Re: [EXTERNAL] Re: [RFC PATCH 0/2] Distribute re-replicated objects evenly after OSD failure

"Jim Schutt" <jaschut@xxxxxxxxxx> · Mon, 14 May 2012 08:52:01 -0600

On 05/12/2012 05:51 PM, Sage Weil wrote:
Hey Jim,

These both look like reasonable changes.  And it's great to see they fix
behavior for you.

I'm not going to merge them yet, though.  We're just kicking off a CRUSH
refresh project next week that will include some testing framework to more
thoroughly validate the quality of the output, and also take a more
holistic look at all what the algorithm is doing and see what we can
improve.

I really didn't expect you'd merge them right away -- I knew you had
this CRUSH effort coming, so my goal was to get these to you so you
could evaluate them as part of that push.

Most likely these changes will be included, but revving the
mapping algorithm is going to be tricky for forward/backward
compatibility, and we'd like to get it all in at once.  (And/or come up
with a better way to deal with mismatched versions...)

Yep, I completely ignored the version compatibility issue -
I didn't have any clever ideas on how to handle it.

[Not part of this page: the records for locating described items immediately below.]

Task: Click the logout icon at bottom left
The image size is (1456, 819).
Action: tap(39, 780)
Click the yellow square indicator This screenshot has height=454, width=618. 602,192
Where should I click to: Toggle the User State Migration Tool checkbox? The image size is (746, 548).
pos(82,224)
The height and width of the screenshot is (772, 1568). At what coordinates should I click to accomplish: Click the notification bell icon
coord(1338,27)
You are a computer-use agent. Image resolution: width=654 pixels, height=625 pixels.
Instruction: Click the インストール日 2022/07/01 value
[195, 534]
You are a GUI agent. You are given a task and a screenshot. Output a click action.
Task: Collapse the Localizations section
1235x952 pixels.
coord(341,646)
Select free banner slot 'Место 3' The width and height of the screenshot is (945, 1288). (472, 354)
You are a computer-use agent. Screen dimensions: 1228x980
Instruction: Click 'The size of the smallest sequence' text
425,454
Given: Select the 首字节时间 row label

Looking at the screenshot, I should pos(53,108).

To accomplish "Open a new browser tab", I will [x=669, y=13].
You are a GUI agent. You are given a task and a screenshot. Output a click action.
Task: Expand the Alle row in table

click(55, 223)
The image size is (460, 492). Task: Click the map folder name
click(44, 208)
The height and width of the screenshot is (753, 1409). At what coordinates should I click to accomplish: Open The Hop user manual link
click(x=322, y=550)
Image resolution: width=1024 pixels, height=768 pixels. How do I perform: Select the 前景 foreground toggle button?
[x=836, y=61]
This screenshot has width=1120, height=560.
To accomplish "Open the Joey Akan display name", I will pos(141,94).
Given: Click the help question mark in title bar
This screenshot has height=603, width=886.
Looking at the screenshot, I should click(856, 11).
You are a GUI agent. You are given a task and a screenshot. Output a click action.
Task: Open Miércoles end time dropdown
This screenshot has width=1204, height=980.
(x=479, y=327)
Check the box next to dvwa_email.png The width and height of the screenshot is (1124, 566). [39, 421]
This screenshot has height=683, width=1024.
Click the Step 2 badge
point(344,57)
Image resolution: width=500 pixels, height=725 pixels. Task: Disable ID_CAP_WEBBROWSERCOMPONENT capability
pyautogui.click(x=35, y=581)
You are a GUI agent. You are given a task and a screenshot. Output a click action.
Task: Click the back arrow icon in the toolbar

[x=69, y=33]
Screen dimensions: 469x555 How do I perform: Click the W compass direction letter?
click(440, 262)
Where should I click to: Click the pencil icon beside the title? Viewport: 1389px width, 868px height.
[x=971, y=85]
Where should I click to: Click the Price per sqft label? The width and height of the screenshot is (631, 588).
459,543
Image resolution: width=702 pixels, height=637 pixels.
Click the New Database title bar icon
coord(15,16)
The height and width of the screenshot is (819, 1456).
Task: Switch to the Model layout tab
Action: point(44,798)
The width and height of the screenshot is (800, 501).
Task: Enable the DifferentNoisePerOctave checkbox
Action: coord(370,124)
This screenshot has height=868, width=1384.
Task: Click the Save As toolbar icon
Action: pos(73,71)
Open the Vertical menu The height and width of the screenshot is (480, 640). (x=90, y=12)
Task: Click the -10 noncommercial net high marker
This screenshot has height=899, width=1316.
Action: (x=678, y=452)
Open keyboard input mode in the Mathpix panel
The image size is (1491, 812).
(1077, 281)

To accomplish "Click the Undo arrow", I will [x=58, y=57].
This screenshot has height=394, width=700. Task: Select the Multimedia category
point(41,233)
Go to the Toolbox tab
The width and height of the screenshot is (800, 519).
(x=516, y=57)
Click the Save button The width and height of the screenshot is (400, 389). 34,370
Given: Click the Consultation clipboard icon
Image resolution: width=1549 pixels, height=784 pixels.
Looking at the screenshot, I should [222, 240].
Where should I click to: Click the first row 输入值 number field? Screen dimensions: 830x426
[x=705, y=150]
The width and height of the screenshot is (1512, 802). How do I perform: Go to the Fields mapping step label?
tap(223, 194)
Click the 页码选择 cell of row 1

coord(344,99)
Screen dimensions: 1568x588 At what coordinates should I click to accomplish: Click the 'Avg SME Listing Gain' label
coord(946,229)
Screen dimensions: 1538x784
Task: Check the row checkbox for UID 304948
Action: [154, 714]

Also, FWIW I'm running with the patch below on top of the
previous two - I think it helps avoid giving up too early
in clusters where many OSDs have gone down/out, but I haven't
done enough testing on it yet to quantify.


Thanks!

Hey, thanks for taking at look!

sage


-- Jim

---
ceph: retry CRUSH map descents from root a little longer before falling back to exhaustive search

The exhaustive search isn't as exhaustive as we'd like if the
CRUSH map is several levels deep, so try a few more times
to find an "in" device during "spread re-replication around"
mode.  This makes it less likely we'll give up when the
storage cluster has many failed devices.

Signed-off-by: Jim Schutt <jaschut@xxxxxxxxxx>
---
 src/crush/mapper.c |    4 ++--
 1 files changed, 2 insertions(+), 2 deletions(-)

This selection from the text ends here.